En bas, les caves deviennent les chambres de l’intime et racontent l’exil, le départ les mains vides, les valises que l’on n’a pas et qui se remplissent de souvenirs, des liens avec le père –l’écriture. Correspondances d’un homme seul est une histoire qui prend forme.
Trois formes: le livre, froissé, puis défroissé, dont on peut finalement lire les vingt et une pages. Les feuilles suspendues dans l’espace, qui se donnent plus ou moins à lire. Ainsi nous voyageons, nez en l’air, dans un roman illisible.
Et enfin, feuilles froissées dans la valise, elles débordent et disent la disparition de l’un parti sans valise et dont aucune trace ne subsiste, uniquement celles que Vû invente, mixant sa vie avec ce fait-divers qui fait écho à son propre départ, sa propre errance, lui qui a pu être –naître au monde une deuxième fois. Il ne s’est pas perdu, sa valise était pleine de mots.
Mais les mots sont trop douloureux dans cette fiction –narration, les pages se froissent, la lecture alors, comme l’écriture, n’est pas aisée. Il faudrait pourtant pouvoir raconter pour ne pas disparaître. Vû raconte à la manière du peintre et les formes en disent long, là où les mots ne peuvent plus s’écrire.
«Huit heures avant l’homme a reçu, rapidement, un appel.
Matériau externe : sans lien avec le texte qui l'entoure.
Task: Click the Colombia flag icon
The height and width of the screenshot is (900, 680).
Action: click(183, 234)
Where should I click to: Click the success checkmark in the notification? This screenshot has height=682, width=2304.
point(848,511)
Il a tout compris. Il a compris que l’amour n’est qu’une proposition utopique de l’impossible. Il a compris qu’il n’est qu’un affreux petit renard et que son amour n’est qu’un simple sujet de rigolade pour les autres. Puis tard dans la soirée il est enfermé seul dans la salle de bain.
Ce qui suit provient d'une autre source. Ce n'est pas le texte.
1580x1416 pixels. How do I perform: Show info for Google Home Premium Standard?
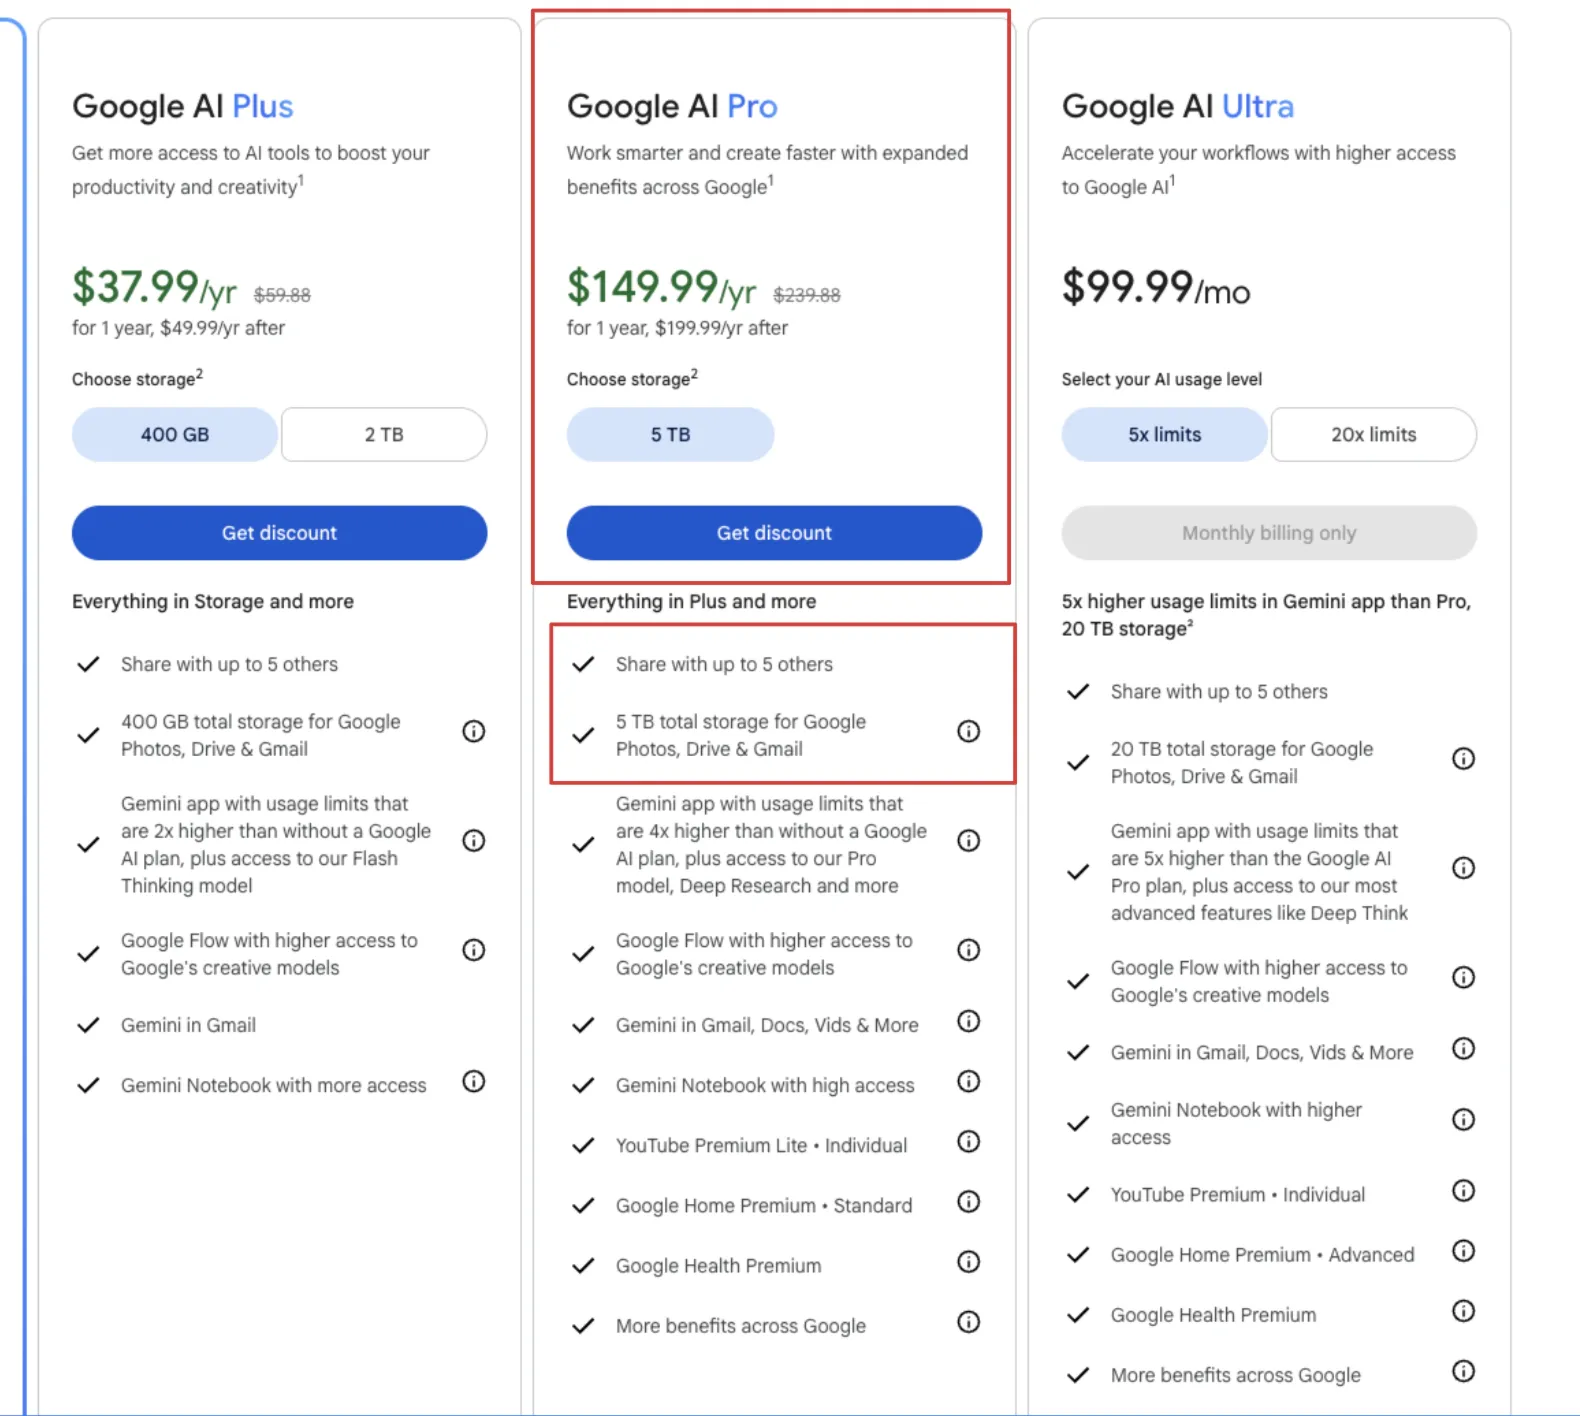point(968,1201)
Il a vu dans le miroir voler toutes les vingt-et-une pages de la correspondance inachevée, il a vu pleurer l’homme dans une douleur impossible, dans une désillusion d’amour impossible, puis il l’a vu tomber sur le carrelage froid, léger comme une branche d’arbre.»
La peinture de Vû bataille avec la vie (les feuilles sont froissées, les fleurs sont contraintes dans leur cage ou font face aux soldats…). C’est sa manière à lui d’aller dans le monde. Et il sait nous y inviter à notre tour: une peinture colorée, séduisante, translucide; nous nous approchons, nous nous y voyons même.
C’est alors que le piège se referme et nous connaissons la douleur de l’exil, et nous découvrons la pudeur à la dire. Partir sans rien emporter, c’est ne jamais pouvoir poser ses bagages. Le temps d’une exposition, porter les bagages avec. Mais est-ce seulement possible?